Clothing waste at this scale creates close to 16 million tons of garbage each year. Clothing manufacturers control the scope. They can use more ecological and natural materials. Strive not to overproduce. Stop overconsuming the resources required to manufacture an unneeded overabundance of clothing items and ensure reuse and recyclability. The fashion system today is not set up for sustainable development. But future fashion is circular fashion or slow fashion. It is characterized by sustainable materials, sustainable practices, recycled materials, and the will to change.

Making sustainability fashionable: Digital product passports 

In the absence of legislation enforcing going greener, there is no incentive for clothing manufacturers to change. Fashion’s future consists of more sustainable brand initiatives, encouraged by growing consumer demand. Coming regulation, though, requires more sustainable fashion practices. Now, with the European Union’s proposal for sustainable and circular textiles, companies will have to include information about sustainability and recyclability on clothing labels. At the same time, the European Commission proposal introduces new standards for durability and reusability. It also bans the destruction of unsold clothing items.

Supplied data -

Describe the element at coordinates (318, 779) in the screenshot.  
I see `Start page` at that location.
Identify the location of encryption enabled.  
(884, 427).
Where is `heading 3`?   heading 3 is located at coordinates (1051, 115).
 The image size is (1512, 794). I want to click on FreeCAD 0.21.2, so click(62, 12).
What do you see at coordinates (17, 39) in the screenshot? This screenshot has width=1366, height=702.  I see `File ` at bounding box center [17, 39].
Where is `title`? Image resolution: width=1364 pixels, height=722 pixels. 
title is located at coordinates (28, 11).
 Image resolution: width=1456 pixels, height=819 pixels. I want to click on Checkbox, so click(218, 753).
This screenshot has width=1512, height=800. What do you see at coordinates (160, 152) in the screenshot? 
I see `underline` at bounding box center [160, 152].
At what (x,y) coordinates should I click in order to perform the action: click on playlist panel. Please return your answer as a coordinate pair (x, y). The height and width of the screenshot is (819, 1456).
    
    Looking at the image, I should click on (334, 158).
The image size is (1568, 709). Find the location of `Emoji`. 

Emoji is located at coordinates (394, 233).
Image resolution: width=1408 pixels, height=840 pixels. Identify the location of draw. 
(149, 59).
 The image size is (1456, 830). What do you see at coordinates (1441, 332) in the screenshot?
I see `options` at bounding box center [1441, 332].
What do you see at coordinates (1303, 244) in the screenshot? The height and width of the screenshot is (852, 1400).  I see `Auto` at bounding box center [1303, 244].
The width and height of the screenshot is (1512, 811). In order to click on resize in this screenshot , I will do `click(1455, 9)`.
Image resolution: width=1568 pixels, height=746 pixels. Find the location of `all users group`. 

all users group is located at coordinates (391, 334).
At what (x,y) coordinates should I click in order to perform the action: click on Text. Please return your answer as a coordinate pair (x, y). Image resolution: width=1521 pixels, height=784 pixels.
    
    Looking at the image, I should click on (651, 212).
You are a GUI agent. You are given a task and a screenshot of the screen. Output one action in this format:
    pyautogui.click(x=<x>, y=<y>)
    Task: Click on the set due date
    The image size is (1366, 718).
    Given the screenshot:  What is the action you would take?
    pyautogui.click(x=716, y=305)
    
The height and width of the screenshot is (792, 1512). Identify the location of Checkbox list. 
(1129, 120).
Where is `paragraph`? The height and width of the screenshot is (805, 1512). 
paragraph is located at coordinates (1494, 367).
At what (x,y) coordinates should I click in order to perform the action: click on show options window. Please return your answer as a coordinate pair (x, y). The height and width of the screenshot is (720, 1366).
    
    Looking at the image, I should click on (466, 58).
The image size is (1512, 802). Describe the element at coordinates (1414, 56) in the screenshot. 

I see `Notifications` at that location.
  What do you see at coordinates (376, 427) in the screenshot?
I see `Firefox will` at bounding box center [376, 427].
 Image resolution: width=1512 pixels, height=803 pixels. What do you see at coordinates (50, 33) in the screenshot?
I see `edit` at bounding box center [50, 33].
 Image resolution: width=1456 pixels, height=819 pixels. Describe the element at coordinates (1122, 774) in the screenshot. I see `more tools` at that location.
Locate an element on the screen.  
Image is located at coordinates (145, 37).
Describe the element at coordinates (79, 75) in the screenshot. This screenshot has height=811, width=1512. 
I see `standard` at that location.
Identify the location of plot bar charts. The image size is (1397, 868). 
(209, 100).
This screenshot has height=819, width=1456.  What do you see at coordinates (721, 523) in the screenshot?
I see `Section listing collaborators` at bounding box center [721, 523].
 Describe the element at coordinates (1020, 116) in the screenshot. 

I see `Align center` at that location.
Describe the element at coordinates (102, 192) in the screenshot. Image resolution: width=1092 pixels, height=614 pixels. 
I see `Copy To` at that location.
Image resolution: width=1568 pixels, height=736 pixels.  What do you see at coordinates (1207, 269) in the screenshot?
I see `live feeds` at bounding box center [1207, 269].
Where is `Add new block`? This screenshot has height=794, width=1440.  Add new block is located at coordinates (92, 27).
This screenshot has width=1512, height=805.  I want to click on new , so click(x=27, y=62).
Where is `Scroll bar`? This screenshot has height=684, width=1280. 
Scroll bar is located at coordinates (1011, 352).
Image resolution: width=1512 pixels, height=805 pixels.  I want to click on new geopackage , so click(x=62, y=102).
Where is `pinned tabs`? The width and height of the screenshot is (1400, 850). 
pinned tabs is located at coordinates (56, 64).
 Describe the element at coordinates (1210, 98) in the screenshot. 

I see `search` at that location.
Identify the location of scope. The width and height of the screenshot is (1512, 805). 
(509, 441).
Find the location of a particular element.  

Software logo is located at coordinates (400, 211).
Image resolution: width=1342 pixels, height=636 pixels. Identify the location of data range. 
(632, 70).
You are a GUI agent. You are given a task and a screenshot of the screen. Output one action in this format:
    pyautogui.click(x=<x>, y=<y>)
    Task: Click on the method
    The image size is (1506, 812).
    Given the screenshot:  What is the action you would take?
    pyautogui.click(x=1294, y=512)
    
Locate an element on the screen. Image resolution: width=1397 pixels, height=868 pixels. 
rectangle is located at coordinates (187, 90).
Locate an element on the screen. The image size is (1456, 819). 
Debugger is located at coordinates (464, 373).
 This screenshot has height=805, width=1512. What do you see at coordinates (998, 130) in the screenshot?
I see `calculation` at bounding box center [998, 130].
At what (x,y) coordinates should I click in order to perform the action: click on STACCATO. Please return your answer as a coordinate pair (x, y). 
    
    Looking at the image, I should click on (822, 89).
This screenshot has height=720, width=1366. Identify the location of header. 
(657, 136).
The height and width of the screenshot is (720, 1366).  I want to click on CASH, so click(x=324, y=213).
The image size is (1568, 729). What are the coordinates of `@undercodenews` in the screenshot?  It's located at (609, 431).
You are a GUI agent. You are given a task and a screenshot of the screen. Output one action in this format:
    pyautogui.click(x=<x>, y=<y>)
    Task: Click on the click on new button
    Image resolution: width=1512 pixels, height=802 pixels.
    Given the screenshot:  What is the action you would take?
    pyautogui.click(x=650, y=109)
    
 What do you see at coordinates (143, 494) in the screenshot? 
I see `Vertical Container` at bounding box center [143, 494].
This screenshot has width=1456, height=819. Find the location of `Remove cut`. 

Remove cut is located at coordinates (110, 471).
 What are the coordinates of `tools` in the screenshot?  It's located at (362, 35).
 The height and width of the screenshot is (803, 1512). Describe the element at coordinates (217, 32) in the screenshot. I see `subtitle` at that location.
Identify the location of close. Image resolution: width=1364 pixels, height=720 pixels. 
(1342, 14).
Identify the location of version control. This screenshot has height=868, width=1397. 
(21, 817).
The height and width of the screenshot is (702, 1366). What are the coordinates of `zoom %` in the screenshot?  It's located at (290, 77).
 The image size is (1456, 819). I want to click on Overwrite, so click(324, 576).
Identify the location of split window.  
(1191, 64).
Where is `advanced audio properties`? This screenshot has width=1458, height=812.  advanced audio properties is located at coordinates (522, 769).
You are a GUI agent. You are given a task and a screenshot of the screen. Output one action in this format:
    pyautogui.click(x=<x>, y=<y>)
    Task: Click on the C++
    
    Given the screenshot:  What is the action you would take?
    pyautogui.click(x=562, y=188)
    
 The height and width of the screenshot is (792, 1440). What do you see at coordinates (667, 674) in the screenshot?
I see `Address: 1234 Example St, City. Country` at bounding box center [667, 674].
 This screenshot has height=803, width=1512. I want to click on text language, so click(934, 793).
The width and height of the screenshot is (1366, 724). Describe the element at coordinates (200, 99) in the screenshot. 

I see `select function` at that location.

Written request A - According to the passage on sustainable fashion, what four things characterize circular fashion?
Written request B - Repeat word for word the stretch of the passage on sustainable fashion that begins at "Clothing waste at" and stops after "will to change.".
The items play no part here.

Expected answer A -
- Sustainable materials
- Sustainable practices
- Recycled materials
- The will to change

Expected answer B -
Clothing waste at this scale creates close to 16 million tons of garbage each year. Clothing manufacturers control the scope. They can use more ecological and natural materials. Strive not to overproduce. Stop overconsuming the resources required to manufacture an unneeded overabundance of clothing items and ensure reuse and recyclability. The fashion system today is not set up for sustainable development. But future fashion is circular fashion or slow fashion. It is characterized by sustainable materials, sustainable practices, recycled materials, and the will to change.